Las Cinco Válvulas no eran monumentales; eran cajas bajas y tímidas flanqueadas en la pendiente del casco, pintadas con viejos lazos de laurel y pequeñas caras de tiza de una diosa del hogar que los niños reconocerían. Dejó que la lancha derivara y se agachó junto a la quinta, donde alguien había dibujado un ojo cuidadoso—el iris un pequeño grabado de una V—como si la válvula mirara. Con una palanca y su aliento empañando dentro de su visor, levantó la placa de inspección y encontró una cavidad no listada en el esquema de mantenimiento que la oficina de Orlov había proporcionado. En ella dormía un núcleo de digestor cubierto que no era un digestor en absoluto, sino un nodo de herencia de la ciudad, análogo inclinado para captar pulsos mecánicos, sus bordes envueltos en tiras de cobre trenzado como cintas de santuario.
Cuando su guante lo rozó, sus yemas resonaron con un acorde como la primera nota de una canción de cuna, y por un latido toda su ira se deslizó de él, ligera y cálida como un abrigo. Se retiró como si fuera de una hoja y forzó su respiración a ser constante, catalogando lo que podía ver: el laurel trazado en resina alrededor de las costuras soldadas del nodo; un puerto de línea delgada que coincidía con la silueta de sondeo del prototipo de neurolink; y un parche de barniz que había sido suavemente raspado, como si una mano cuidadosa hubiera probado cuánto de la antigua laca se desprendería. Dentro, envuelto en papel de aluminio para evitar que se transmitiera, había otro mem-tag—una pequeña hoja de laurel, esta estampada con una única V grabada en lugar de cinco. La calentó entre sus palmas y floreció un susurro de memoria—risas en el puente, el pulso del ascensor de mineral, y la voz de una mujer diciendo: “Mira hacia donde mira el quinto rostro al atardecer.” Malik estiró el cuello sin querer; el HUD de su casco trazó la línea para él sin que lo pidiera a través del cañón hacia un riel, un contrafuerte, un alcantarillado de mantenimiento oscuro como una boca.
Su casco se iluminó con un ping de transpondedor privado: Orlov, cerca, demasiado cerca para asuntos oficiales, su ID sangrando en el casco a través de un vientre de metal como un latido presionado contra una pared.
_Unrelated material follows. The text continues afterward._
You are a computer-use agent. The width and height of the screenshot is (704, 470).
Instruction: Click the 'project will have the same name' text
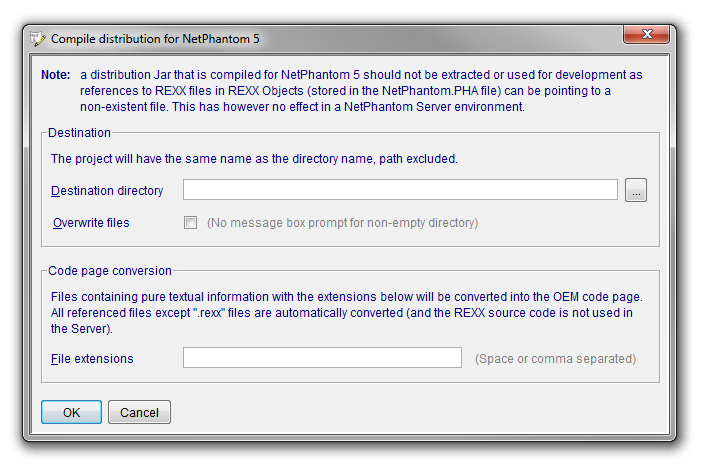click(x=254, y=159)
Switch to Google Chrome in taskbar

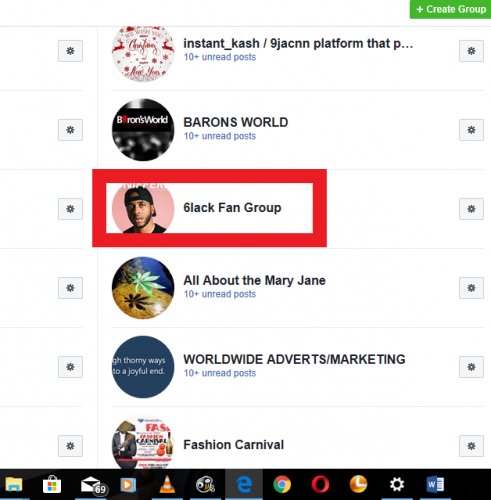pyautogui.click(x=282, y=484)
Cortó su salida, pero no había forma de ocultarse en una piel tan delgada. La figura con collar de laurel apareció en el anillo de amarre de la lancha, botas magnetizadas, una mano levantada, un destello de filamento neural acunado como una reliquia. “Estás afuera, bien,” dijo la figura con un toque de hueso, cada palabra un golpe en la mandíbula de Malik.
“Ayúdame a colocarlo antes de que ella te coloque a ti.”
En la cresta de arriba, tres drones municipales desplegaron sus armas como pétalos, y el viento tomó una larga y curiosa respiración. Malik colocó su mano sobre el nodo y sintió la canción de cuna reunir presión, una marea en sus muñecas; la cubierta de la lancha se sacudió mientras otra ola se preparaba en el corazón de la ciudad. El segundo ping de Orlov llegó con una instrucción que nunca había visto de ella—Desistir, por la gracia de Vesta, por seguridad pública—y las palabras sonaron mal en su oído, un himno de un policía. El extraño coronado de laurel extendió el neurolink con una urgencia que escaldaba a través de la calma.
En el mismo instante, la siguiente nota de la canción de cuna se expandió, y Malik sintió que la elección se abría frente a él como una escotilla sin riel.